Dale Sabean is an unlikely rebel. The superintendent of the Western School Board in Prince Edward Island is flaunting a "zero-tolerance" law by allowing students to smoke cigarettes on school property.
Despite the threat of charges, Mr. Sabean designated an outside smoking zone at the high school in Elmsdale. Smoking is bad for kids, but the rigid new law is worse, he said, because last fall, after the province passed it, about 150 kids moved to a busy highway to smoke. "If we were to enforce the legislation, we would be saying to these youngsters, 'Go stand on the shoulder of the road,' " he said.
The tiny Maritimes school board has become part of a growing backlash against the concept of "zero tolerance," joining the Canadian and American Bar Associations, American and Canadian civil-liberties unions, the American Psychological Association, numerous academics and, lately, opposition politicians in Ottawa.
Anti-zero-tolerance websites are also springing up, among them beyondzerotolerance.org, which calls itself a "reality-based" approach to teens.
Why is the once-popular policy of zero tolerance to drugs, weapons and other social ills falling out of favour? "People do a lot of stupid things with zero-tolerance policies," said Cecil Reynolds, a professor of psychology and neuroscience at Texas A&M University.
Dr. Reynolds chaired a task force for the American Psychological Association whose report cited U.S. cases such as a 10-year-old girl being kicked out of school for two months because her mother packed a small knife with her lunch so she could cut up an apple and a sick six-year-old who was suspended after coming to school with Tylenol.
People who initially approved of "zero tolerance" -- such as parents fearful for their children's safety -- have found it simply too rigid, Dr. Reynolds said.
"Even the Center for Safe Schools has said zero tolerance policies don't create safer schools," he said. "In fact, schools with zero-tolerance policies tend to be schools students find oppressive and don't do as well academically."
Criminologist Neil Boyd said such policies start with good intentions and quickly become abusive.
"A zero-tolerance point of view means seeing things in black and white, when the world is shades of grey," said the professor of criminology at Simon Fraser University in British Columbia. "Often what this means is you get people who are zealots imposing their own view of reality."
It has been more than three decades since the catchy, malleable phrase arrived in North America's lexicon. Zero tolerance can be traced back to U.S. president Richard Nixon's "war on drugs" in 1969. By the early 1990s, zero-tolerance policies had become entrenched in educational institutions throughout the U.S. and, to a lesser degree, in Canada.
Schools and colleges removed disciplinary discretion from teachers and principals who caught kids cheating, drinking, smoking or bullying. They laid out minimum punishments that were often as harsh as suspension or expulsion.

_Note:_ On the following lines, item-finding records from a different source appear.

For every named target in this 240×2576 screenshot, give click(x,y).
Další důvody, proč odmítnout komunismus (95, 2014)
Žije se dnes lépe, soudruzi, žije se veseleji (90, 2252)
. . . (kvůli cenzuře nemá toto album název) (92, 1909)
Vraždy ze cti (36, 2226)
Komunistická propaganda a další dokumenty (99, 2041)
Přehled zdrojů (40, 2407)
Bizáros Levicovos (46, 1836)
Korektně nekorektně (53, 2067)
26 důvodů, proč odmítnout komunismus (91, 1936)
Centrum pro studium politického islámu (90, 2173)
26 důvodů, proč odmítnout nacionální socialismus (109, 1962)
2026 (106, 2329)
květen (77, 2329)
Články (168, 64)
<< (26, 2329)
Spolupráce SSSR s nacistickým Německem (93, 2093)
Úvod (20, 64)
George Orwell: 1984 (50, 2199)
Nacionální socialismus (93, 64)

Today, on the Internet, countless online businesses advertise zero tolerance of spam. In the labour sector, unions commonly declare zero tolerance of workplace bullying. In Britain, local governments have legislated zero tolerance of "litter louts" and shabby buildings. Canada's national parks have zero tolerance of berry pickers, while in sports, soccer's World Cup organizers swore to have zero tolerance of technical failures.

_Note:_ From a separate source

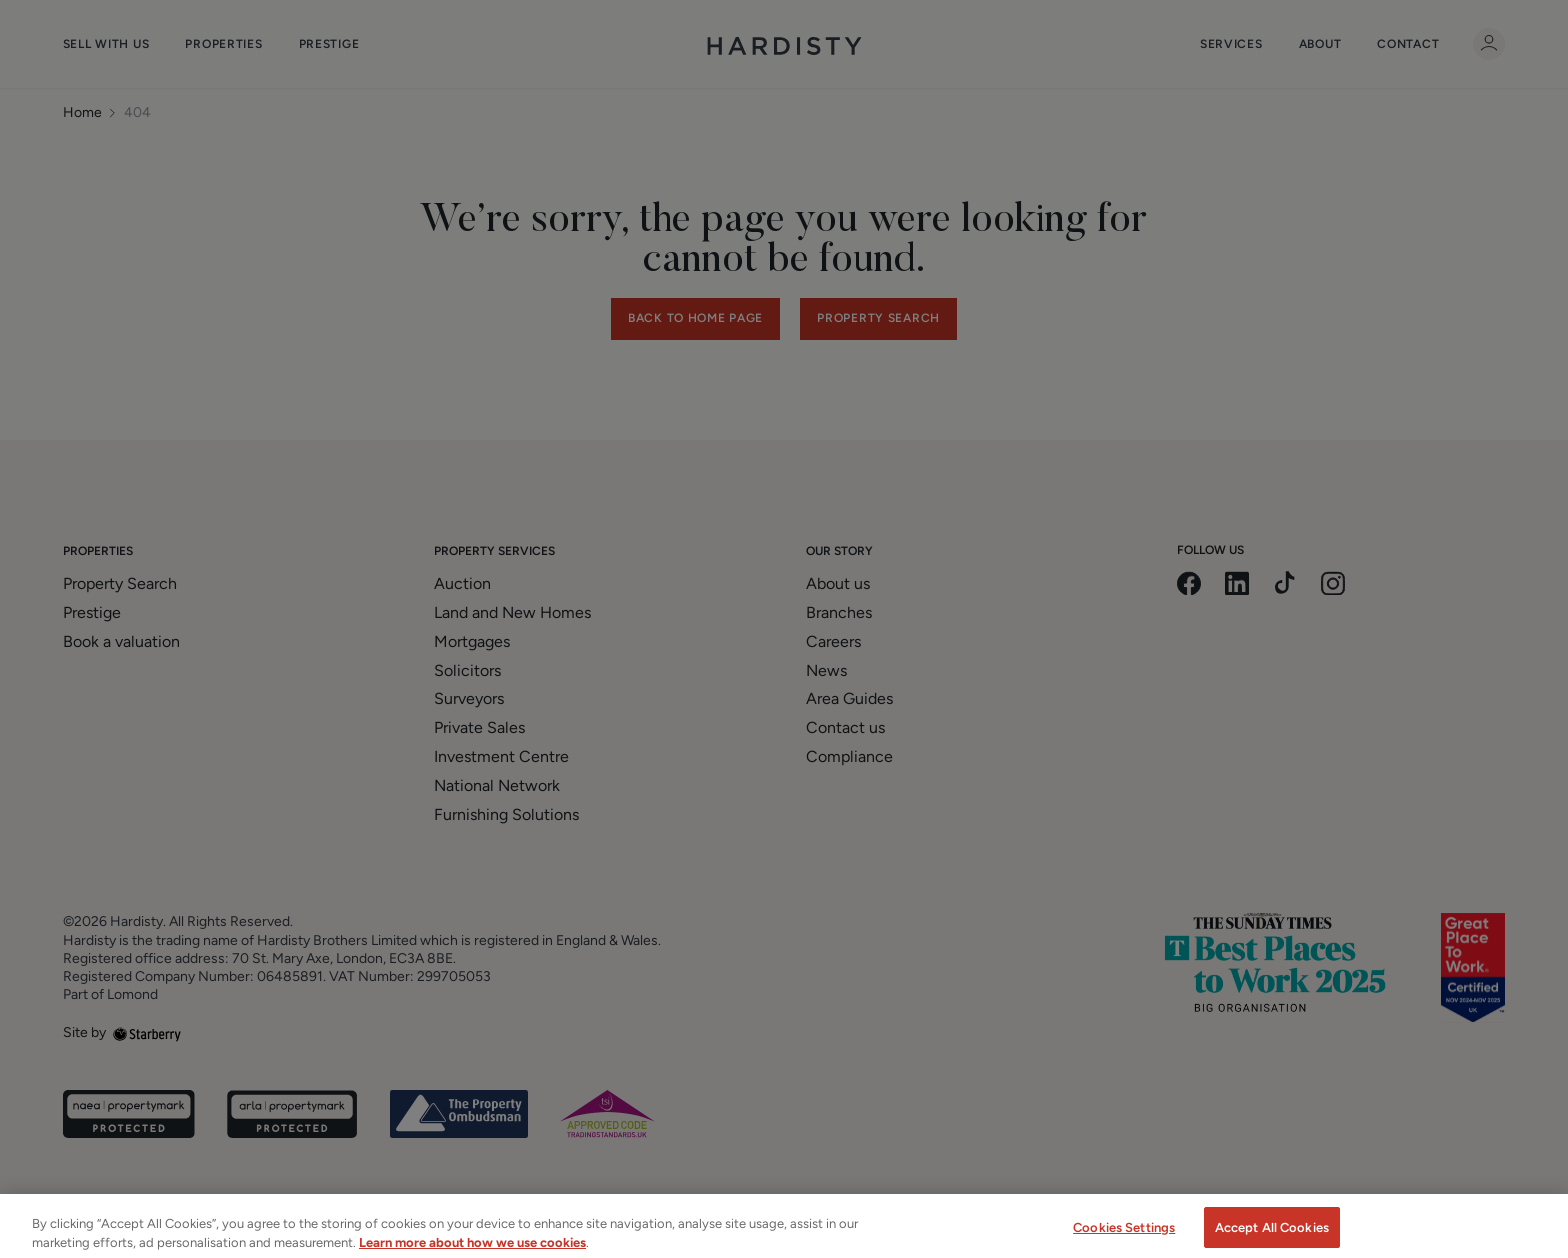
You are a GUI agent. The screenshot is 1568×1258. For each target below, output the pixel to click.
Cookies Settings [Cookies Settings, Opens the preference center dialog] (1124, 1237)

The term even resonates in the fashion world: Because of public alarm about eating disorders among models skinny enough to wear "size zero," a new lobby has humorously declared war on "size-zero tolerance."
When the jokes start, it's clear that a movement has lost its gravitas. In fact, zero tolerance has become almost meaningless.
When an RCMP internal analysis critical of Vancouver's supervised drug-injection site became public late last year, the federal police force's "zero tolerance" against illegal drugs was loudly criticized by scientists, doctors, police and politicians.
Thomas Kerr, lead researcher of several studies on injection-drug use and an assistant professor of medicine at the University of British Columbia, called zero tolerance "a well-documented failure." He said the RCMP's analysis was factually wrong: "If this is the source of information that informs government decisions, that's embarrassing and that's disturbing."
The law-and-order politics that gave birth to the phrase remain popular within some sectors of the population. This year, the federal Conservative regime is expected to try to introduce tougher mandatory minimum sentences for gun-related crimes, and revamp dangerous-offender laws to make it easier to jail indefinitely people with three serious convictions (a variation on U.S. "three strikes, you're out" crime policies).